Please write out all of the records below exactly as they appear.

-----

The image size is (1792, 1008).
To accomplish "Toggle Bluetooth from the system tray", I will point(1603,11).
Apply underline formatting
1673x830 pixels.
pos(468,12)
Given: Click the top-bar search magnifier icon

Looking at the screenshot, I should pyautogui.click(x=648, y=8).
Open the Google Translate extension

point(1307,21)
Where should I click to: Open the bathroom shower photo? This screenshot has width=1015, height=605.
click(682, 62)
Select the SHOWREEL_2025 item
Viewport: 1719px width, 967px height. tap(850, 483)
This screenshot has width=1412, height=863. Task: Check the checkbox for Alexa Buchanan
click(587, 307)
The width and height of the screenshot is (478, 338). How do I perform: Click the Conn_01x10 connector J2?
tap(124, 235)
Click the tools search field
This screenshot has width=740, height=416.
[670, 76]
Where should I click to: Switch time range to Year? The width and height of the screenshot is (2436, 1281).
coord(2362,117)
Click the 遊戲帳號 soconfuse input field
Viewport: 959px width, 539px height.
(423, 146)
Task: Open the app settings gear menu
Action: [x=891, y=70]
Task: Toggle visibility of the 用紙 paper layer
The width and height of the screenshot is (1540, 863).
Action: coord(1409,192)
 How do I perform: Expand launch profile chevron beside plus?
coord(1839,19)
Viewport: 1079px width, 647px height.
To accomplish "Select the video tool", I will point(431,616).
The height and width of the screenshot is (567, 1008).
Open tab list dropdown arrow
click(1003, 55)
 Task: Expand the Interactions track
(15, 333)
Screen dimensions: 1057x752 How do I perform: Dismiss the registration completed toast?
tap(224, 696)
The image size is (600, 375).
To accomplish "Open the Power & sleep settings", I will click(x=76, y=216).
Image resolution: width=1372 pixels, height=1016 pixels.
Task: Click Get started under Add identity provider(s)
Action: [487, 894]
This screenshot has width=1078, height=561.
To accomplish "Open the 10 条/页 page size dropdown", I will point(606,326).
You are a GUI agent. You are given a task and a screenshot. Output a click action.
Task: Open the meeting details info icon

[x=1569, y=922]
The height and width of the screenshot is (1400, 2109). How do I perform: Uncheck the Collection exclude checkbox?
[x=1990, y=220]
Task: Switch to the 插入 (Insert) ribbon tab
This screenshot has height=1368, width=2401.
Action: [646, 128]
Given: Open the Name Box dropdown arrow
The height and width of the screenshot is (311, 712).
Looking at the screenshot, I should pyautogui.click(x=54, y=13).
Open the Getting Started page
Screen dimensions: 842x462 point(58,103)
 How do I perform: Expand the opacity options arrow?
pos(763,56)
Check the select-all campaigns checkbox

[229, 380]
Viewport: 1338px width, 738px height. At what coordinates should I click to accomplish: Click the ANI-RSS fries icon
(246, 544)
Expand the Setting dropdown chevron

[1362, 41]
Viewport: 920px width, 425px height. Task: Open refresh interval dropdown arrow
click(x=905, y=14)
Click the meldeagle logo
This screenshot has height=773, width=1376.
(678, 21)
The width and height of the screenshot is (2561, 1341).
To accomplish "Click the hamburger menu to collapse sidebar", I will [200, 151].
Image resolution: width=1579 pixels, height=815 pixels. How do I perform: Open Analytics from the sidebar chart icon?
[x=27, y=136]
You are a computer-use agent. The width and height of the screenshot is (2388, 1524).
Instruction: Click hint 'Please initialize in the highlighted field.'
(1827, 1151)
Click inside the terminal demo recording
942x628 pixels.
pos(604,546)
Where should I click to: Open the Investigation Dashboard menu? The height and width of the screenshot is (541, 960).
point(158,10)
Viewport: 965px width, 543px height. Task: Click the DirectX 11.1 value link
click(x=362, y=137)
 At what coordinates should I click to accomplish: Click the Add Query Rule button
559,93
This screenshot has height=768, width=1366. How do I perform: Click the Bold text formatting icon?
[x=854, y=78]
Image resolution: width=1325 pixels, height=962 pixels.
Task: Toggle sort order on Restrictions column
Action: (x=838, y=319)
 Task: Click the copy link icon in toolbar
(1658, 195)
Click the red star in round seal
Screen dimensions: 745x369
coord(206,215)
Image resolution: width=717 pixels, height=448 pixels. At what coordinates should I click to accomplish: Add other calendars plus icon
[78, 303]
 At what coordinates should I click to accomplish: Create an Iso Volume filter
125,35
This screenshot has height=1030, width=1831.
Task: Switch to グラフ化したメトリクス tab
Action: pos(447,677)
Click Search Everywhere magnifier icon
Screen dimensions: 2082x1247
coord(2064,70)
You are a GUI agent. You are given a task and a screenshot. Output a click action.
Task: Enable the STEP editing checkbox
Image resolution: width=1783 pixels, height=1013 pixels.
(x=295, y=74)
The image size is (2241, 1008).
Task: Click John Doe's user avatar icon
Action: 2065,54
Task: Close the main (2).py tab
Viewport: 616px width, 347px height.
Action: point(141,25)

-----

Answer to the exercise:
The image size is (1792, 1008).
To accomplish "Toggle Bluetooth from the system tray", I will point(1603,11).
Apply underline formatting
1673x830 pixels.
pos(468,12)
Given: Click the top-bar search magnifier icon

Looking at the screenshot, I should pyautogui.click(x=648, y=8).
Open the Google Translate extension

point(1307,21)
Where should I click to: Open the bathroom shower photo? This screenshot has width=1015, height=605.
click(682, 62)
Select the SHOWREEL_2025 item
Viewport: 1719px width, 967px height. tap(850, 483)
This screenshot has width=1412, height=863. Task: Check the checkbox for Alexa Buchanan
click(587, 307)
The width and height of the screenshot is (478, 338). How do I perform: Click the Conn_01x10 connector J2?
tap(124, 235)
Click the tools search field
This screenshot has width=740, height=416.
[670, 76]
Where should I click to: Switch time range to Year? The width and height of the screenshot is (2436, 1281).
coord(2362,117)
Click the 遊戲帳號 soconfuse input field
Viewport: 959px width, 539px height.
(423, 146)
Task: Open the app settings gear menu
Action: [x=891, y=70]
Task: Toggle visibility of the 用紙 paper layer
The width and height of the screenshot is (1540, 863).
Action: coord(1409,192)
 How do I perform: Expand launch profile chevron beside plus?
coord(1839,19)
Viewport: 1079px width, 647px height.
To accomplish "Select the video tool", I will point(431,616).
The height and width of the screenshot is (567, 1008).
Open tab list dropdown arrow
click(1003, 55)
 Task: Expand the Interactions track
(15, 333)
Screen dimensions: 1057x752 How do I perform: Dismiss the registration completed toast?
tap(224, 696)
The image size is (600, 375).
To accomplish "Open the Power & sleep settings", I will click(x=76, y=216).
Image resolution: width=1372 pixels, height=1016 pixels.
Task: Click Get started under Add identity provider(s)
Action: [487, 894]
This screenshot has width=1078, height=561.
To accomplish "Open the 10 条/页 page size dropdown", I will point(606,326).
You are a GUI agent. You are given a task and a screenshot. Output a click action.
Task: Open the meeting details info icon

[x=1569, y=922]
The height and width of the screenshot is (1400, 2109). How do I perform: Uncheck the Collection exclude checkbox?
[x=1990, y=220]
Task: Switch to the 插入 (Insert) ribbon tab
This screenshot has height=1368, width=2401.
Action: [646, 128]
Given: Open the Name Box dropdown arrow
The height and width of the screenshot is (311, 712).
Looking at the screenshot, I should pyautogui.click(x=54, y=13).
Open the Getting Started page
Screen dimensions: 842x462 point(58,103)
 How do I perform: Expand the opacity options arrow?
pos(763,56)
Check the select-all campaigns checkbox

[229, 380]
Viewport: 1338px width, 738px height. At what coordinates should I click to accomplish: Click the ANI-RSS fries icon
(246, 544)
Expand the Setting dropdown chevron

[1362, 41]
Viewport: 920px width, 425px height. Task: Open refresh interval dropdown arrow
click(x=905, y=14)
Click the meldeagle logo
This screenshot has height=773, width=1376.
(678, 21)
The width and height of the screenshot is (2561, 1341).
To accomplish "Click the hamburger menu to collapse sidebar", I will [200, 151].
Image resolution: width=1579 pixels, height=815 pixels. How do I perform: Open Analytics from the sidebar chart icon?
[x=27, y=136]
You are a computer-use agent. The width and height of the screenshot is (2388, 1524).
Instruction: Click hint 'Please initialize in the highlighted field.'
(1827, 1151)
Click inside the terminal demo recording
942x628 pixels.
pos(604,546)
Where should I click to: Open the Investigation Dashboard menu? The height and width of the screenshot is (541, 960).
point(158,10)
Viewport: 965px width, 543px height. Task: Click the DirectX 11.1 value link
click(x=362, y=137)
 At what coordinates should I click to accomplish: Click the Add Query Rule button
559,93
This screenshot has height=768, width=1366. How do I perform: Click the Bold text formatting icon?
[x=854, y=78]
Image resolution: width=1325 pixels, height=962 pixels.
Task: Toggle sort order on Restrictions column
Action: (x=838, y=319)
 Task: Click the copy link icon in toolbar
(1658, 195)
Click the red star in round seal
Screen dimensions: 745x369
coord(206,215)
Image resolution: width=717 pixels, height=448 pixels. At what coordinates should I click to accomplish: Add other calendars plus icon
[78, 303]
 At what coordinates should I click to accomplish: Create an Iso Volume filter
125,35
This screenshot has height=1030, width=1831.
Task: Switch to グラフ化したメトリクス tab
Action: pos(447,677)
Click Search Everywhere magnifier icon
Screen dimensions: 2082x1247
coord(2064,70)
You are a GUI agent. You are given a task and a screenshot. Output a click action.
Task: Enable the STEP editing checkbox
Image resolution: width=1783 pixels, height=1013 pixels.
(x=295, y=74)
The image size is (2241, 1008).
Task: Click John Doe's user avatar icon
Action: 2065,54
Task: Close the main (2).py tab
Viewport: 616px width, 347px height.
Action: point(141,25)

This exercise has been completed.